EXERCISE OBJECTIVE:
Return nothing but the lines from the one containing "Image resolution: width=724" through the end of the records below, exactly as they stand and without pictures.

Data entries

- - - - -

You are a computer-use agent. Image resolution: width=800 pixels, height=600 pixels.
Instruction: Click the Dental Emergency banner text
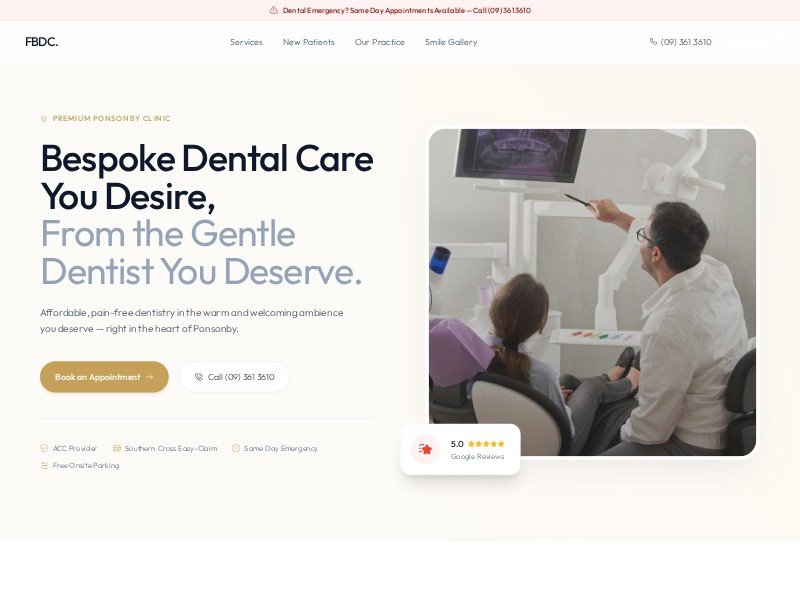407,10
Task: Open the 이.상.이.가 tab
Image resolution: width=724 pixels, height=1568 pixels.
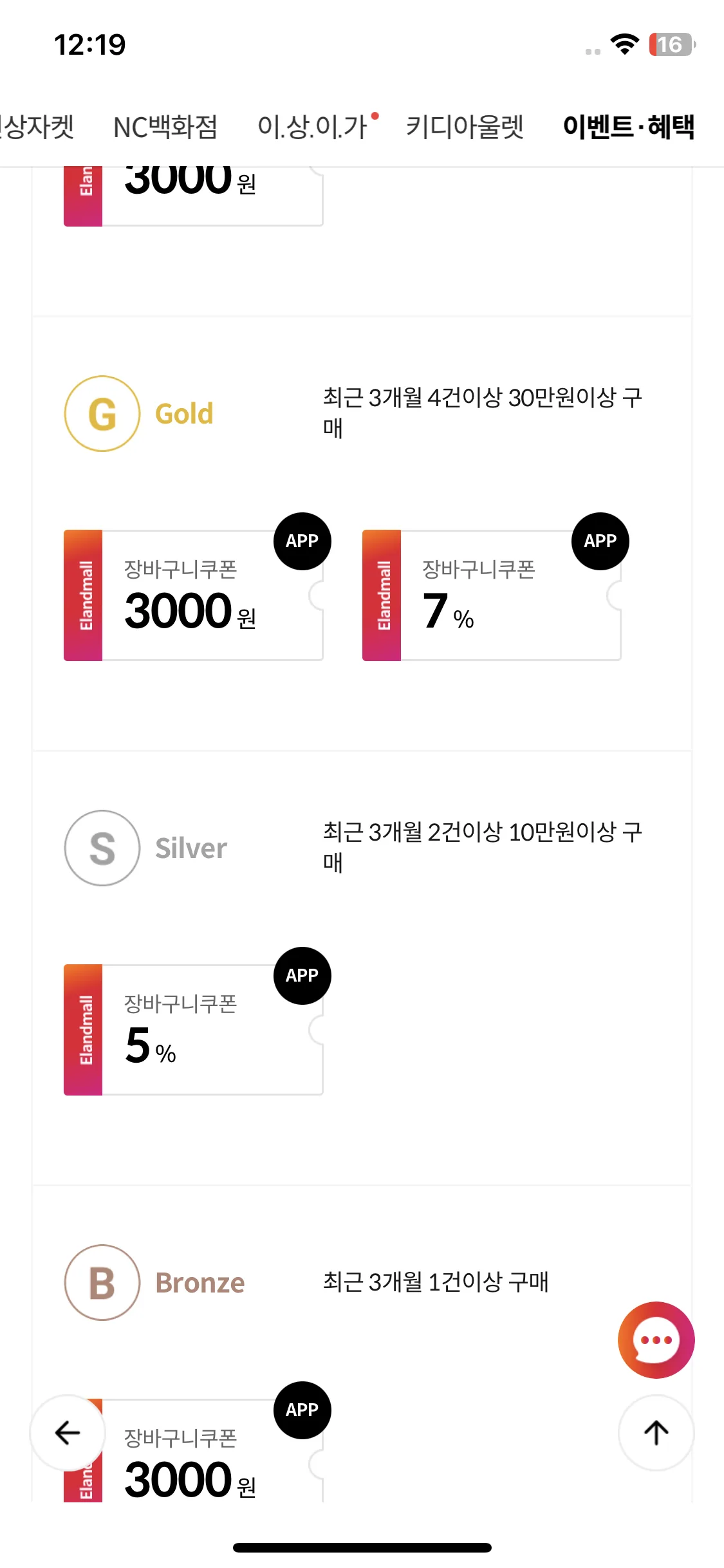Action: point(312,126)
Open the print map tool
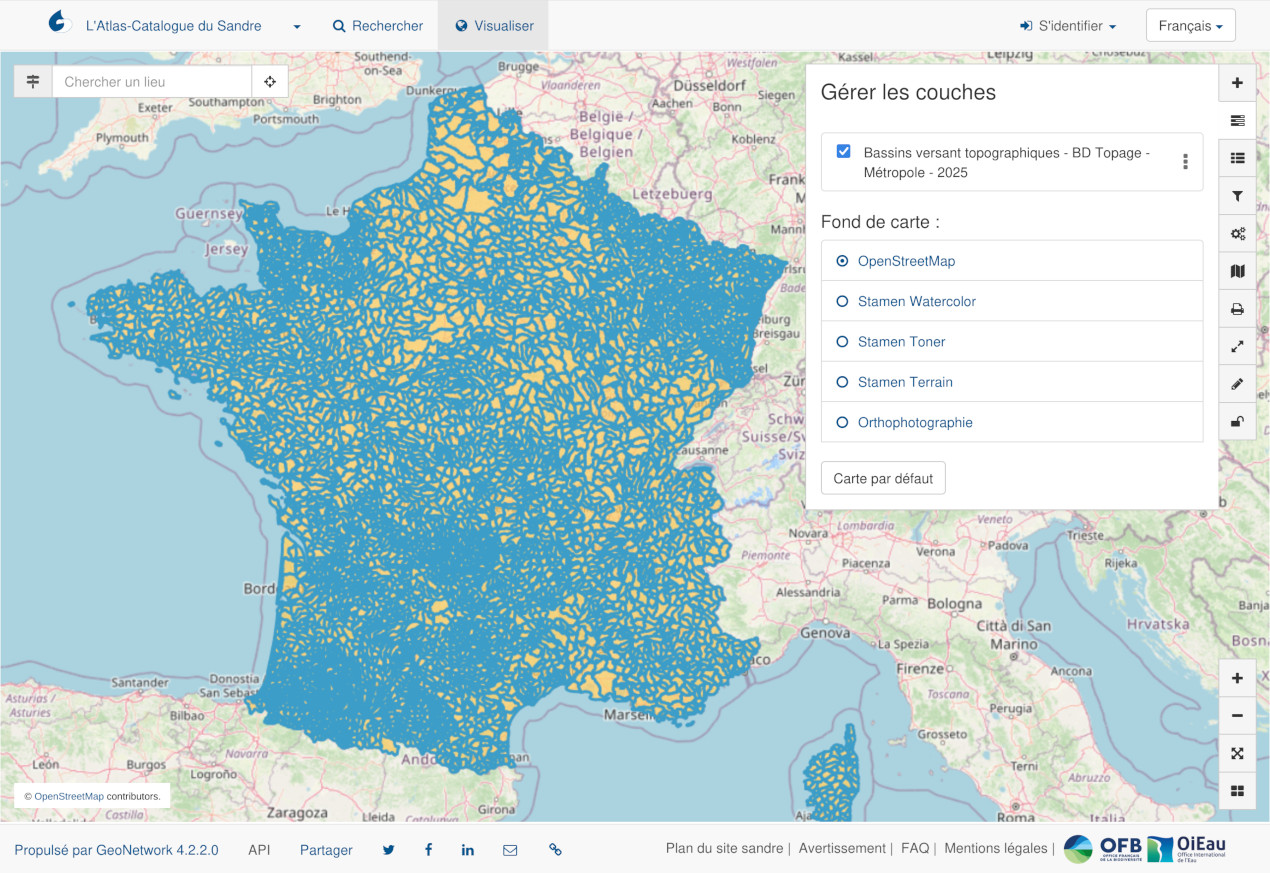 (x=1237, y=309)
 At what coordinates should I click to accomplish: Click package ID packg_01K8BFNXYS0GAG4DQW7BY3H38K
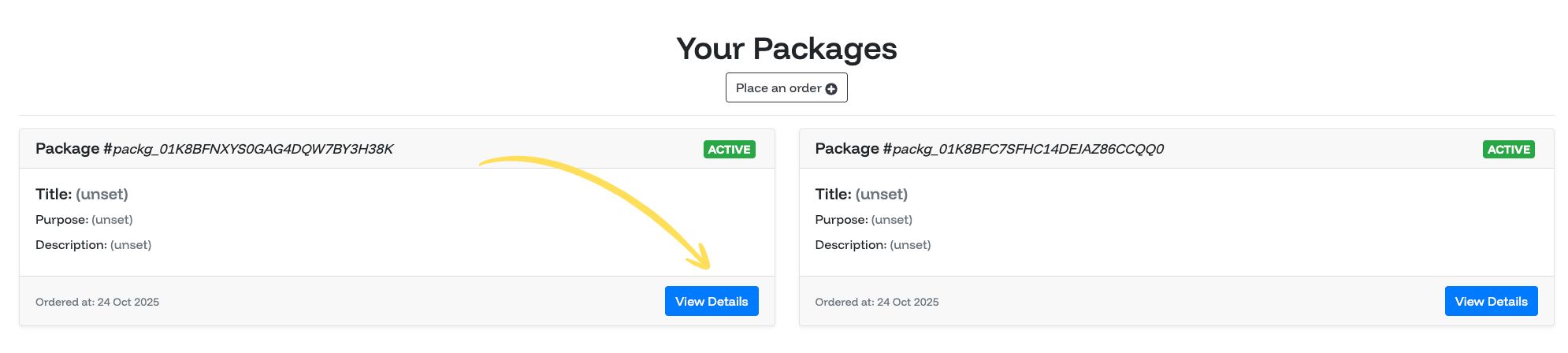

- - - - -

OUTPUT BELOW:
Image resolution: width=724 pixels, height=1568 pixels.
Action: point(312,126)
Open the print map tool
 (x=1237, y=309)
 At what coordinates should I click to accomplish: Click package ID packg_01K8BFNXYS0GAG4DQW7BY3H38K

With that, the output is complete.